Published: 28th February 2022
Lower fees make Ukraine a hotspot for Indian medical students
Majority of the 18,000 students stranded in Ukraine are pursuing medical courses
War-hit Ukraine is the third most popular destination after China and the Philippines for Indian students pursuing medical studies. Every year, thousands of Indian students choose Ukraine for many reasons.
As per available data, around 18,000 Indian students are stranded in Ukraine which has been attacked by Russia with full military might. The majority of the stranded students are pursuing medical courses. Around 1,000 students have been evacuated so far from the conflict-ridden nation.
Shakshi Yadav, whose younger brother and sister – Mandeep Yadav and Mahima Yadav – are studying medicine at the Lviv State Medical Institute in Ukraine, told IANS that fees are near to half in Ukraine as compared to India.
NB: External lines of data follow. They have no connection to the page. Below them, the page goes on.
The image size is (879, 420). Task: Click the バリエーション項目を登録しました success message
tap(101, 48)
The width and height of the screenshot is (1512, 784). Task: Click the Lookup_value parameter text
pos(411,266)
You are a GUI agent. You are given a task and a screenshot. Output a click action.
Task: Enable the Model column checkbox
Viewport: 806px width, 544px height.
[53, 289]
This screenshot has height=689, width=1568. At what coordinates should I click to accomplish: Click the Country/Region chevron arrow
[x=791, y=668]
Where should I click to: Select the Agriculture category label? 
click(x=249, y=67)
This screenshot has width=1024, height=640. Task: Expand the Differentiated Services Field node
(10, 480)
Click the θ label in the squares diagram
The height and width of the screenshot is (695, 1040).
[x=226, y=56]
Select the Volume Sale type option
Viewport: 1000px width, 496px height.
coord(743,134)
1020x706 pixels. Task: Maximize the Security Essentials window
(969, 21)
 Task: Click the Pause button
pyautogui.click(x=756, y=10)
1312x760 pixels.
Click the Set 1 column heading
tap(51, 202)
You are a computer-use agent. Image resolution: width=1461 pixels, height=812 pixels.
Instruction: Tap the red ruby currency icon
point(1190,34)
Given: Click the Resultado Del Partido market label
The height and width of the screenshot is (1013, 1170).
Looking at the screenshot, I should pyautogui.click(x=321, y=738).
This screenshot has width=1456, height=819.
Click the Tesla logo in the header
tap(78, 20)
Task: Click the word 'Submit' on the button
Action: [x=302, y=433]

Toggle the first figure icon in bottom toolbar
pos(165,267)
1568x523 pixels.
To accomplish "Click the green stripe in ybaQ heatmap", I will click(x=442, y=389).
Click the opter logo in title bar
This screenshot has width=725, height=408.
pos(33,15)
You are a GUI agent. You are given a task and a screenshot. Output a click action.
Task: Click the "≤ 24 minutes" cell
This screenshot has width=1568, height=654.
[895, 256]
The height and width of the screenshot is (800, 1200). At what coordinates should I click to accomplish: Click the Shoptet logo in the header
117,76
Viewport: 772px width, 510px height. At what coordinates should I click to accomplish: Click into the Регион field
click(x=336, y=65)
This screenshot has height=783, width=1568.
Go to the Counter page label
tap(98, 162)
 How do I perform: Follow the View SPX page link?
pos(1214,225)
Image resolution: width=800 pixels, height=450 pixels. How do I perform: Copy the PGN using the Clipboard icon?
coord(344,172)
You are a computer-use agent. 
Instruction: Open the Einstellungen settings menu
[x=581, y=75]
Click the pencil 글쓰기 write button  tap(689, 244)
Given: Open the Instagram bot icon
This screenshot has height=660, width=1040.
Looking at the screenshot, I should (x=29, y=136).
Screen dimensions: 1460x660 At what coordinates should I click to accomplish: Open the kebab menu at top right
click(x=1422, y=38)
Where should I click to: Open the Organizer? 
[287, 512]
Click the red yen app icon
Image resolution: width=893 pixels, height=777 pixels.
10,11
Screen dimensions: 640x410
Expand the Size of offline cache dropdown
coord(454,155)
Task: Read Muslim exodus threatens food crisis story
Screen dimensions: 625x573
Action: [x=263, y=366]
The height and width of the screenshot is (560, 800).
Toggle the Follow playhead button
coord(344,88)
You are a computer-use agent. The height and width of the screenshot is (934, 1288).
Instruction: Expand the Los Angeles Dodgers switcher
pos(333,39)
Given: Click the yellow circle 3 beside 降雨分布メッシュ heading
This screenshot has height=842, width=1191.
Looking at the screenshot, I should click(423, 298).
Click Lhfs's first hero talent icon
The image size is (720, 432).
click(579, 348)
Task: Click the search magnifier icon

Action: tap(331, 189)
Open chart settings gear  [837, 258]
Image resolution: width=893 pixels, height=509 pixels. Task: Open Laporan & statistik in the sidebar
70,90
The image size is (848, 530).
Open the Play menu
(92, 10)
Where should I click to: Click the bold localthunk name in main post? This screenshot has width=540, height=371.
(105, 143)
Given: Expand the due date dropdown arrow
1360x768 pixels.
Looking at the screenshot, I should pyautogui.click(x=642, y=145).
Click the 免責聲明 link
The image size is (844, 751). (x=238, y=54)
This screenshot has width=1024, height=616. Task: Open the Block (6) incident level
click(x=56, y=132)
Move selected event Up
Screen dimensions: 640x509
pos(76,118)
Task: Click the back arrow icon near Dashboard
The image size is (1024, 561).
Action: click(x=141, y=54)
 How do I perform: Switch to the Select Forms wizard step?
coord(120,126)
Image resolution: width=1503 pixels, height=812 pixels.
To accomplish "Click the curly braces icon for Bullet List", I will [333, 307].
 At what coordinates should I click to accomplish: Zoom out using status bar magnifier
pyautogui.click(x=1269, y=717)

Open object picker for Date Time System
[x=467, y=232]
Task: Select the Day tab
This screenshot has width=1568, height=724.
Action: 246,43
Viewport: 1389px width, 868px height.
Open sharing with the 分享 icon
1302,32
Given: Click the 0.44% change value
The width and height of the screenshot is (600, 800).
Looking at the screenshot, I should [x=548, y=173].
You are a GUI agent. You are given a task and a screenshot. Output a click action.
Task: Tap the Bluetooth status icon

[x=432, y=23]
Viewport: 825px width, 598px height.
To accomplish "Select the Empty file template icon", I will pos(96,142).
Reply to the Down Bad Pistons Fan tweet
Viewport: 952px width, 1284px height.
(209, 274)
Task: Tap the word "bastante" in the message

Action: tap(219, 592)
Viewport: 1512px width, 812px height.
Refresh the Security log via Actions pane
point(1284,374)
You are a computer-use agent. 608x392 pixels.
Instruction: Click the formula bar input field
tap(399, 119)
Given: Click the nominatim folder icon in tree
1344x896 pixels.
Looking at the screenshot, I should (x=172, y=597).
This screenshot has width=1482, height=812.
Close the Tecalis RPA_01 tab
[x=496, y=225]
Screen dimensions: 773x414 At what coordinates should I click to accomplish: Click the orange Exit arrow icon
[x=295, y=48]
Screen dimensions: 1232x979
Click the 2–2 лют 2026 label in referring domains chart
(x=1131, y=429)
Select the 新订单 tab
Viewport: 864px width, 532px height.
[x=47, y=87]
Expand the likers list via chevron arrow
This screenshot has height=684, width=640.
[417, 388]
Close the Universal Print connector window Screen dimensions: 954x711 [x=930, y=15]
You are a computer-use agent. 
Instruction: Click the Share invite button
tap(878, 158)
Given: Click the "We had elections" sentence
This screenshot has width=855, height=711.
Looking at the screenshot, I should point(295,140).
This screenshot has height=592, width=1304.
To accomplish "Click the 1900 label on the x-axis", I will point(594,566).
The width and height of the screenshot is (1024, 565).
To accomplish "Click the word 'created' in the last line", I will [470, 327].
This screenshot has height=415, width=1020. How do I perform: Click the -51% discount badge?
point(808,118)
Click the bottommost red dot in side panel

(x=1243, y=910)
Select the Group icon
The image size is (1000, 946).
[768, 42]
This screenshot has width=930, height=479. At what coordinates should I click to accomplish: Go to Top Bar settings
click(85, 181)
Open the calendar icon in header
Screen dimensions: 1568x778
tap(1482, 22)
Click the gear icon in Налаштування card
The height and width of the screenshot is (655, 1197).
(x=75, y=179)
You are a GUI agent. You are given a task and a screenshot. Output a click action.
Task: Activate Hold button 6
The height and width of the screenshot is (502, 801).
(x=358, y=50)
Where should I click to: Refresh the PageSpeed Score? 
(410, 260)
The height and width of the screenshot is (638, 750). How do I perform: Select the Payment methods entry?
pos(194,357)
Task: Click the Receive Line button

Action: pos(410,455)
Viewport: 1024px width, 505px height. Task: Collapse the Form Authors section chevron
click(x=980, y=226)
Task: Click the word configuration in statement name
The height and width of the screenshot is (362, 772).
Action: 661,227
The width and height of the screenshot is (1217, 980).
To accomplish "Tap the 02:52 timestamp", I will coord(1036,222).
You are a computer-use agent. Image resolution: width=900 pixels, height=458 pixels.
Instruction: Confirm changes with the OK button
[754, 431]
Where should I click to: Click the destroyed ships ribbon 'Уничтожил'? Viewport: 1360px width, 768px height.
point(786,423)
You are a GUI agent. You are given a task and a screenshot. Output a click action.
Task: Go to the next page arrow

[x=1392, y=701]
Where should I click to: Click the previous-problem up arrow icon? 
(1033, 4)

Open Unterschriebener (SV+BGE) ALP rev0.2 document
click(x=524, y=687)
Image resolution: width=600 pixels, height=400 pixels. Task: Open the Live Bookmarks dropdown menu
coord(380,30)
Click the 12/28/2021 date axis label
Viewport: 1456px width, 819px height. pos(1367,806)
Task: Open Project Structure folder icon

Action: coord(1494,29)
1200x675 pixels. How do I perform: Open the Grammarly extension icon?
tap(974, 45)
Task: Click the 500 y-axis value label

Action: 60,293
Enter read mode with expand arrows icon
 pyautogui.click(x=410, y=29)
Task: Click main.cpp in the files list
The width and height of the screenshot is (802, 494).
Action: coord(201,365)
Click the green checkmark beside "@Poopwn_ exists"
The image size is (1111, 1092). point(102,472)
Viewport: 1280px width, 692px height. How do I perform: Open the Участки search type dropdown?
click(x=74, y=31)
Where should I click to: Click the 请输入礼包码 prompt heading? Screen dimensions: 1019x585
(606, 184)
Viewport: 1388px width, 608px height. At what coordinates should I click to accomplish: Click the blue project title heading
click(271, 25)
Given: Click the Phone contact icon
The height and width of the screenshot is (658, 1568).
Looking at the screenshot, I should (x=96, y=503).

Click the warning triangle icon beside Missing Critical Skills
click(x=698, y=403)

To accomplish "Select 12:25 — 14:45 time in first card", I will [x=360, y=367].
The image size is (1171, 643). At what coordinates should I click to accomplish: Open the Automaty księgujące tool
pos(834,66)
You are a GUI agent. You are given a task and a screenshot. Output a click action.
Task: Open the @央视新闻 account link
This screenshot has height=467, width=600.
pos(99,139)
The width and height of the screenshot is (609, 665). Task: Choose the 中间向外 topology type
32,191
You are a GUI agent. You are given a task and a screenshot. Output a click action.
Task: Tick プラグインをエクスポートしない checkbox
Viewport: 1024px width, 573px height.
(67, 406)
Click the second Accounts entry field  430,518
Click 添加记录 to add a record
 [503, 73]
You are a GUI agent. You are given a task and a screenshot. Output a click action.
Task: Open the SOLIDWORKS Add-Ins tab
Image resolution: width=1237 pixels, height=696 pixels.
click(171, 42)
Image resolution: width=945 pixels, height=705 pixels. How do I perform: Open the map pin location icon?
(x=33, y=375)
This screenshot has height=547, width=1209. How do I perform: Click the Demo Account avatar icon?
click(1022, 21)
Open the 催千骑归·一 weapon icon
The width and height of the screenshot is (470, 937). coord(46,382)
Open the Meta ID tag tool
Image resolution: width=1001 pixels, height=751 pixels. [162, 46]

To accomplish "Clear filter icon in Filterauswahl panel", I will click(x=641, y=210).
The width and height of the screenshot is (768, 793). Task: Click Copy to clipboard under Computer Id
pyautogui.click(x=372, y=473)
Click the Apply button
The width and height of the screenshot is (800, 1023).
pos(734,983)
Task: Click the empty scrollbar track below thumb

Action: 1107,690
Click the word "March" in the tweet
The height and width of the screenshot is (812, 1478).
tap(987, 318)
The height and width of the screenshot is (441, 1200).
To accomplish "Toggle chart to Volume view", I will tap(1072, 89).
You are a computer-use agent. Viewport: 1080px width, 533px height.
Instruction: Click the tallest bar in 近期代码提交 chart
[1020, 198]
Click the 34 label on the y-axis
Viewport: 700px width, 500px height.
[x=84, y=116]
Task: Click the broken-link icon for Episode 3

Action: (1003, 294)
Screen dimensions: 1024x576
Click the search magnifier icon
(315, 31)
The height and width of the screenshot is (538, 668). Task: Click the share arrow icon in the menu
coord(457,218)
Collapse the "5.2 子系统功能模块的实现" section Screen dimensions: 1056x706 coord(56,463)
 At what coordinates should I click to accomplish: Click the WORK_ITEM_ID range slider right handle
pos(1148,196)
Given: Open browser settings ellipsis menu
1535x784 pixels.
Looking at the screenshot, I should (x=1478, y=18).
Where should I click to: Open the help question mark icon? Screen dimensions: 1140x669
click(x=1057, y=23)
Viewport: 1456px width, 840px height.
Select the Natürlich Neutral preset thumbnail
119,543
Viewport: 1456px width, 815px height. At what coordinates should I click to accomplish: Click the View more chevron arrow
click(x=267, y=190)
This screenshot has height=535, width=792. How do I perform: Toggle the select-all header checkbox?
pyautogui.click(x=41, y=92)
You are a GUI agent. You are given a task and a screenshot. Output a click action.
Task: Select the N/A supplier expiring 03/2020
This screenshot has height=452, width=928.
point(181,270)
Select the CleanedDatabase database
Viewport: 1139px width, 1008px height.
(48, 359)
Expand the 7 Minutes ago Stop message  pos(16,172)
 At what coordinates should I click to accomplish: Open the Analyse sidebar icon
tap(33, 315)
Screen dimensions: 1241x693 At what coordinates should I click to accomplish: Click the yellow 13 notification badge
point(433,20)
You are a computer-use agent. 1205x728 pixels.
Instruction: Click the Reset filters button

She said that apart from lower fees, better infrastructure and different patterns of study attract students from India. "There is also a paucity of medical seats in India. We pay around Rs 10 lakh annually for each of them to pursue study in Ukraine," Shakshi said.
Shirish Mehta, who did his MBBS from Ukraine, said that the infrastructure in medical colleges in Ukraine is far better than in India, while the cost of medical education in Ukraine is half compared to private colleges in India. "If we talk about government medical colleges, annual cost of courses like MBBS is around Rs 3 lakh. On the other hand, in Indian private medical colleges, the cost rises to around Rs 20 lakh annually," he added.
Educationist CS Kandpal said that one of the major reasons for the popularity of medical courses in Ukraine is that students do not have to take any separate examination to join them, whereas NEET is conducted in India for admission to medical courses.
While lakhs of students appear in NEET every year, only about 40,000 get admission to government medical colleges. In such a situation, a large number of NEET qualified Indian students turn to Ukraine, he added.